| TASK INSTRUCTIONS |
1. List every count the thread on Consul server selection priorities gives, together with what each one counts.
2. Extend the thread on Consul server selection priorities and weights, picking up after its last sentence.

Consul: Support server selection priorities / weights

Created on 18 Jul 2014 · 19Comments · Source: hashicorp/consul

If we support priories, then you can in support cases like a server in a remote region (for backup / quorum purposes). The priorities would disable client routing through them unless necessary (higher priority servers have failed / are unreachable).

themservice-metadata typenhancement

Source

armon

👍15

Most helpful comment

@sean-
Would love to look everything up as a query but it doesn't quite have the functionality at the moment to meet our use cases. For example:
We have a 3 node service with a robust health check. When a node becomes degraded our healthcheck puts it into warning state (we could also do this with healthchecks based on load). We want to prefer nodes that are green but if there are none available then we want to return the yellow (warning) nodes. We don't want to failover datacenters, we still want to return the local nodes.
Something like what is suggested in https://groups.google.com/forum/#!topic/consul-tool/Rm4P7dSTsY0 would work for that use case.

There is also the use case mentioned above about introducing a new server in a canary style fashion, i.e. sending x% of random requests to the new server (or again in the case of load dropping the number of clients being sent to a node but still serving it). Conul wouldn't need to track connections to a node in this case, just offer a priority field that can be set for a service on a node, the randomized order from a standard service lookup could then be weighted by that priority.

| DATA |

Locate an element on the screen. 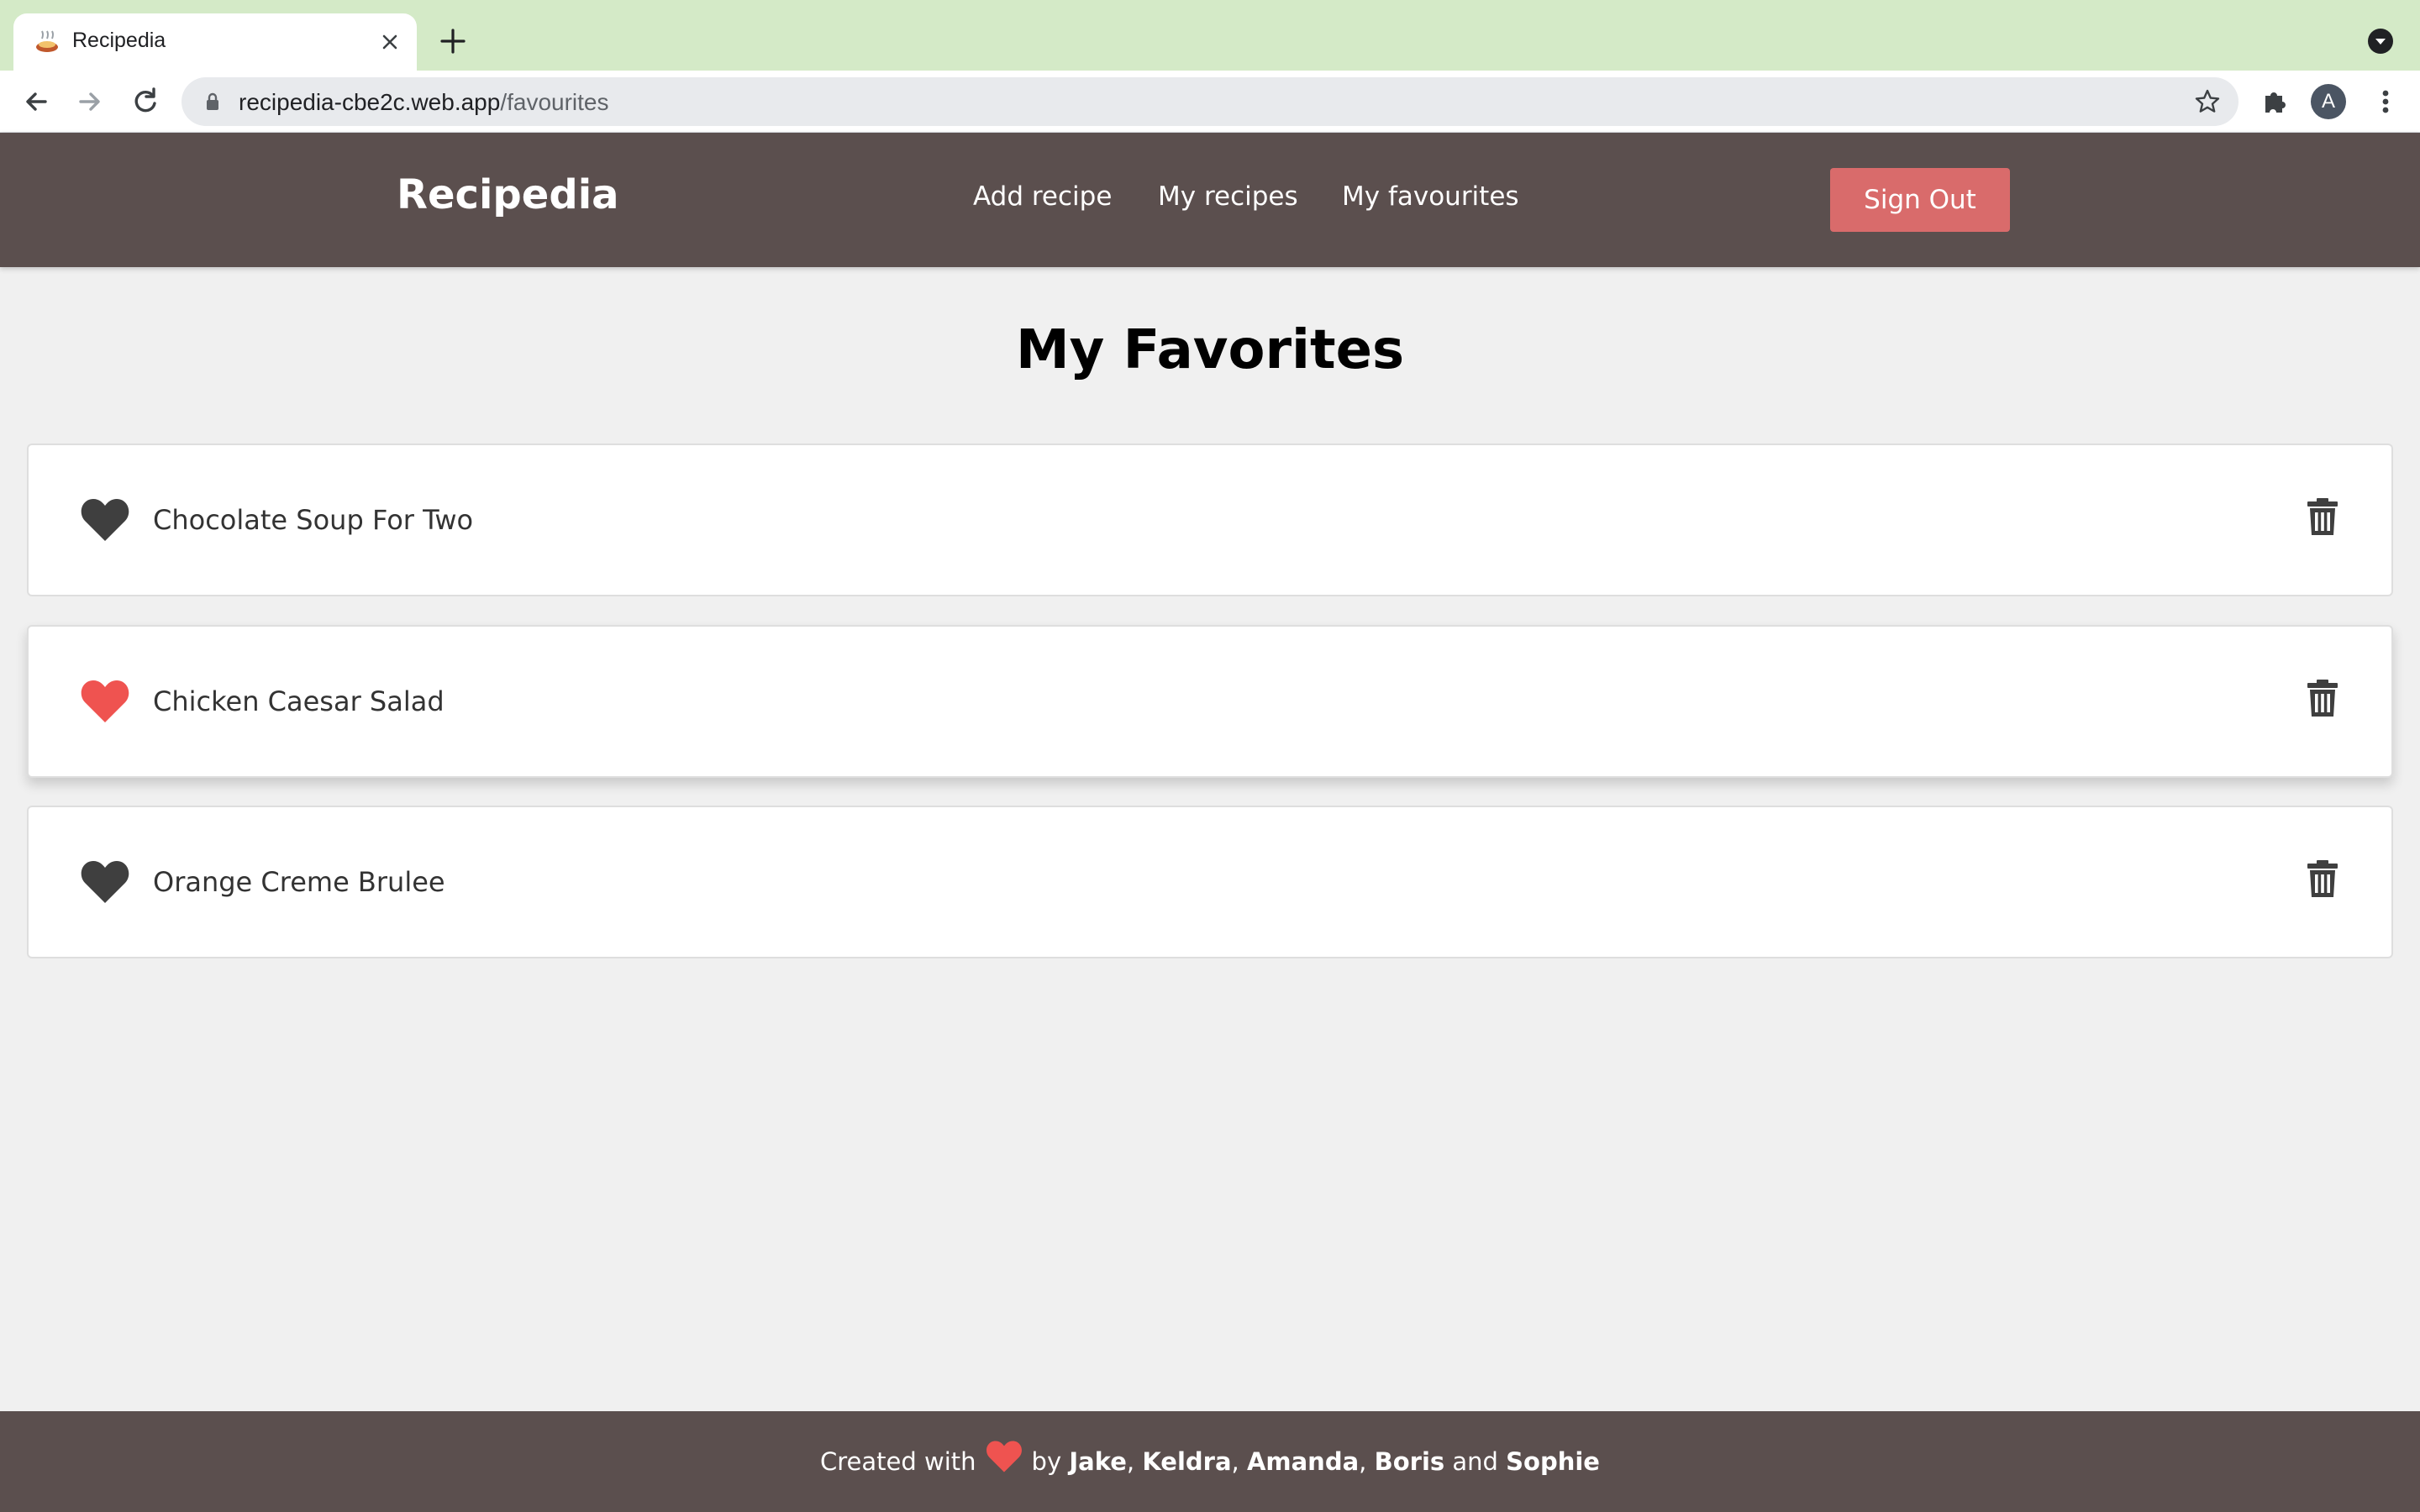  back-arrow-icon is located at coordinates (36, 101).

| TASK RESPONSES |
1.
- 19 comments
- 15 thumbs-up reactions
- 3 nodes in the service described in the most helpful comment

2.
dbason on 6 Sep 2017

👍4

All 19 comments

It'd also be useful for gradually scaling in new versions of a service.

morgante on 28 Aug 2014

I could see a use-case for weights as well. We have some different hardware profiles, and I would love to be able to weight nodes accordingly since we know performance for a particular piece of software is a certain percentage worse on certain hardware.

carlivar on 28 Aug 2014

This could also allow failover for services where round robin isn't preferable/possible e.g failover a load balancer for a service that has stickiness

kcd83 on 7 Sep 2014

488 is basically this as well, but just inside a service rather than cross-datacenter. +1 for this.

highlyunavailable on 25 Mar 2015

Would these priorities be static or dynamic?

pepov on 18 Apr 2015

:+1: Being able to send <1% of traffic to a standby as a way of exercising DR paths would be great. Also a crude mechanisms to handle different capabilities between hardware.

sean- on 8 Jun 2015

Can this be done with the new "network coordinates" or the "prepared queries". I was hoping that we could add something like this to accomplish https://github.com/hashicorp/consul/issues/488

camerondavison on 13 Jan 2016

@a86c6f7964 prepared queries can help across datacenters for sure (using pre-configured fallbacks or network coordinates, or both). Within a datacenter, many HTTP endpoints now support the ?near= argument that lets you find the closest service, but this issue still stands for a more general weighting feature.

slackpad on 13 Jan 2016

I guess I meant, the code that was added recently would help support easily adding this feature. Sorry for the mis-communication.

camerondavison on 13 Jan 2016

While not exactly server priorities, many on this issue have referenced automatic DC failover as a reason for wanting server priorities. As @slackpad mentioned earlier, with Prepared Queries this is possible, and has been made easier with Prepared Query Templates. We held a webinar and covered this at around minute 31.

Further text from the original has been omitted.